Global and regional evaluation of Corythucha marmorata distribution under different spatial modeling conditions
摘要
The performance of species distribution models is influenced by model algorithms, and the form of occurrence/non-occurrence data. Therefore, selecting an appropriate approach based on the objective and type/size of the modeling data is essential for reducing model uncertainty. In this study, we used a range of algorithm-based single models to predict the habitat suitability of Corythucha marmorata (chrysanthemum lace bug) worldwide and developed ensemble models using different methods, including mean, median, committee averaging, and weighted mean, so that they could be further applied to a specific region (South Korea).
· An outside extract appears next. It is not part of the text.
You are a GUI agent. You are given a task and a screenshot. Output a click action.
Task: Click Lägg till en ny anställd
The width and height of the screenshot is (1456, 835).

In addition, we tested the pseudo-absence data generation methods (random, surface range envelope, and Disk) using a combination of ensemble modeling methods in terms of model performance. Among the three methods, the TSS of the committee averaging algorithm and the weighted mean algorithm with the surface range envelope method were the highest at 0.980 and 0.977, respectively. These models were used to predict the potential distribution of C. marmorata in South Korea, showing a high probability of occurrence throughout the country, except on the southernmost island. Through this study, we expected to provide insights into the methodological use of species distribution modeling by incorporating various algorithm-based models, ensemble methods, and data preprocessing techniques.